Недавно все три двери, ведущие к главному входу, на несколько минут остались открытыми. Я ясно видел виселицу, которая по прошествии стольких лет все еще здесь.
Днем — полчаса в саду, потом нас запирают в камерах, и у нас появляется масса времени до десяти часов вечера, когда гасят свет. Как мне выдержать это еще девятнадцать лет без серьезного ущерба для здоровья?
Я разрабатываю систему, во многом напоминающую метод Куэ, французского психолога и фармацевта, основоположника метода психотерапии и личностного роста, основанного на самовнушении. Сначала надо убедить себя, что плохое на самом деле не так уж плохо. Когда я с этим справлюсь, все, что казалось мне невыносимым, станет обычным делом, и я, наконец, сумею убедить себя, что в моем положении есть множество преимуществ. Моя жизнь, говорю я себе, почти не отличается от обычного, хоть и примитивного существования. Это, конечно, полная чушь, потому что она по всем пунктам отличается от жизни на свободе. Но этот метод поможет мне продержаться.
Раньше я бы сказал, что скорее умру, чем буду жить в определенных условиях. Теперь я не только живу в этих условиях, но и временами чувствую себя счастливым. Принцип «жизнь стоит того, чтобы жить», безусловно, отличается гибкостью.
11 октября 1947 года. Сегодня, в субботу, у нас была первая религиозная служба в Шпандау. Она проходила в двойной камере, которую переделали в часовню. Голые стены, выкрашенные в светло-коричневый цвет, вместо алтаря — тюремный стол, на нем лежит Библия, на задней стене — простой деревянный крест. Шесть тюремных стульев — Гесс по-прежнему не принимает участие в службе. В углу — туалет, накрытый деревянной крышкой. На нее сел советский надзирающий офицер. Французский капеллан Казалис читал проповедь на тему: «В Израиле существовал свод правовых запретов, благодаря которым прокаженные были отрезаны от сообщества людей; и эти запреты были непреодолимы, как тюремная стена». Редер, Дёниц и Ширах обиделись; утверждают, что капеллан назвал их «прокаженными». Во дворе и умывальной комнате разгораются жаркие споры.
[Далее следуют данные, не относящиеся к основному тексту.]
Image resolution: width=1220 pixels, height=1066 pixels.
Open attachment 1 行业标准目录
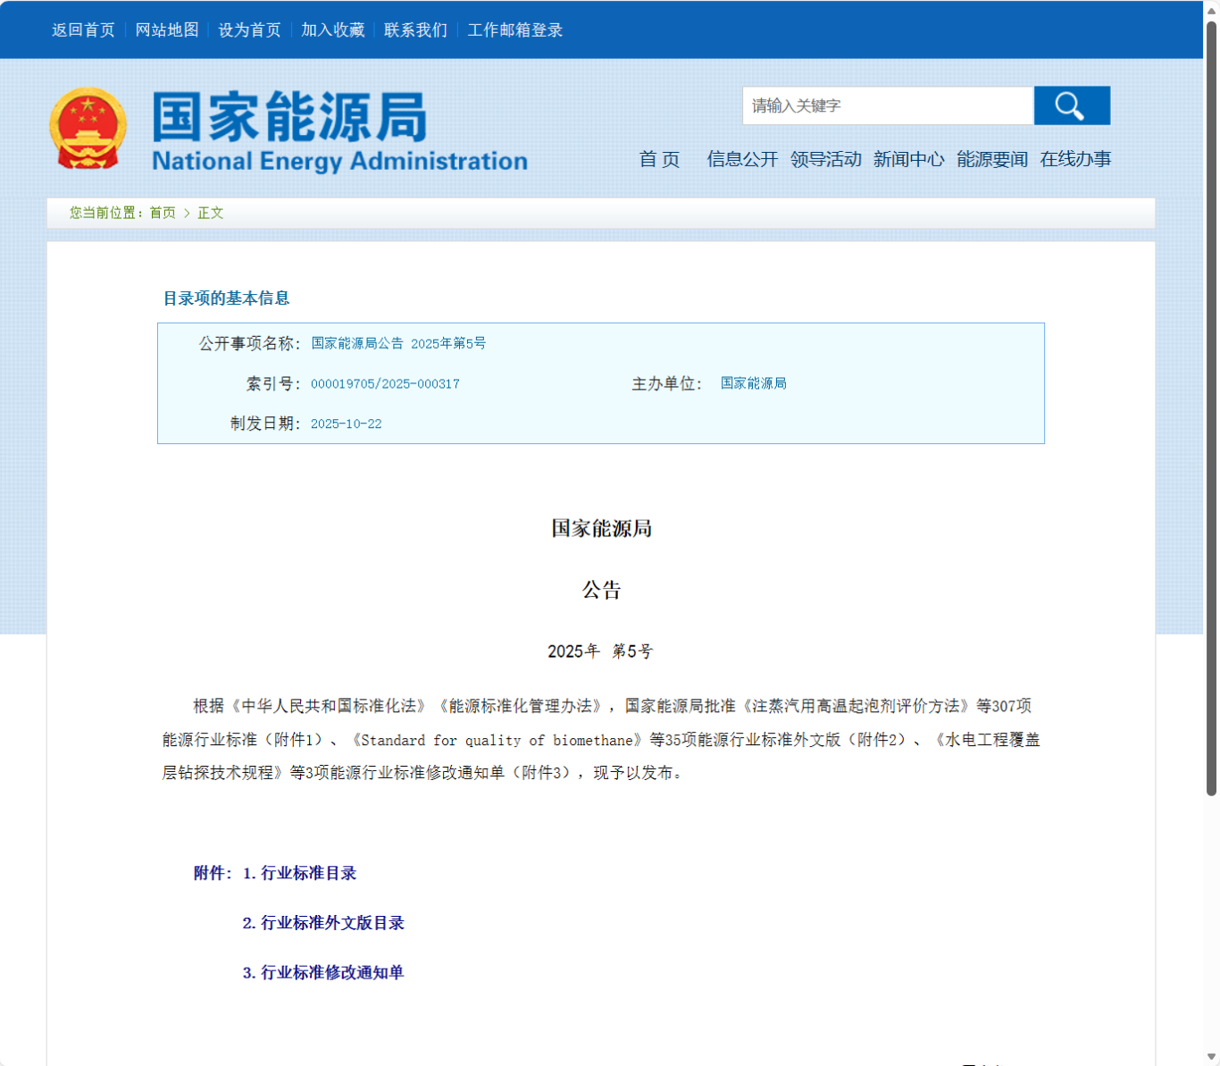pyautogui.click(x=299, y=873)
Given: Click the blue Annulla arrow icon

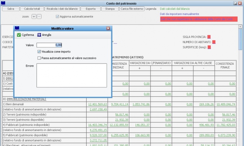Looking at the screenshot, I should [39, 35].
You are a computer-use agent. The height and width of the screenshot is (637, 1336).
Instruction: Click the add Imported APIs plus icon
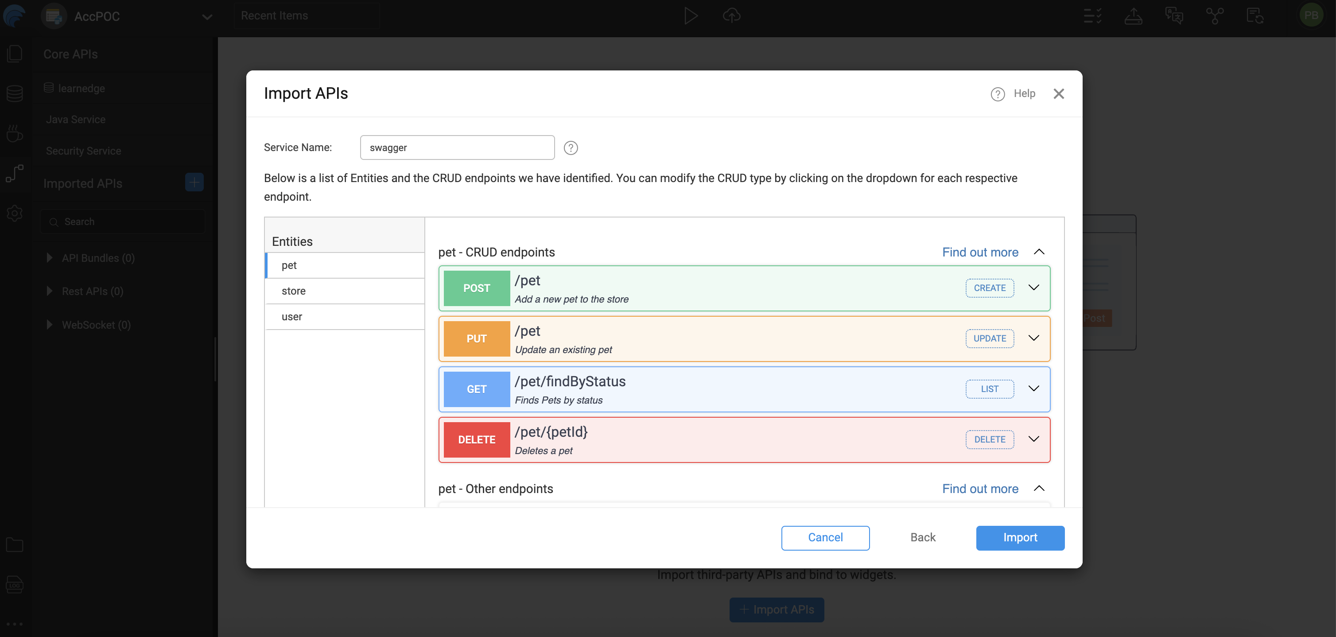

Я в них не участвую.
Дело, по-видимому, вот в чем: они не желают слышать от капеллана правду. Несмотря на все, что случилось, для них церковь — всего лишь часть антуража респектабельности. Не более того. Она нужна для крещения, свадеб, смертей, но не должна вмешиваться в вопросы совести. Еще один пример того, как мало этот класс буржуазных лидеров ценит нравственную подоплеку христианской доктрины. С такой философией, безусловно, не может быть никакого противодействия зверствам. Мысли о связи между декадансом христианской веры и варварством. Когда в конце войны я решился на активное противостояние, я действовал не с позиции христианина, а с позиции технократа. Так чем же я отличаюсь от своих товарищей по заключению? Вероятно, только тем, что вижу эти связи и могу принять проповедь Казалиса как испытание.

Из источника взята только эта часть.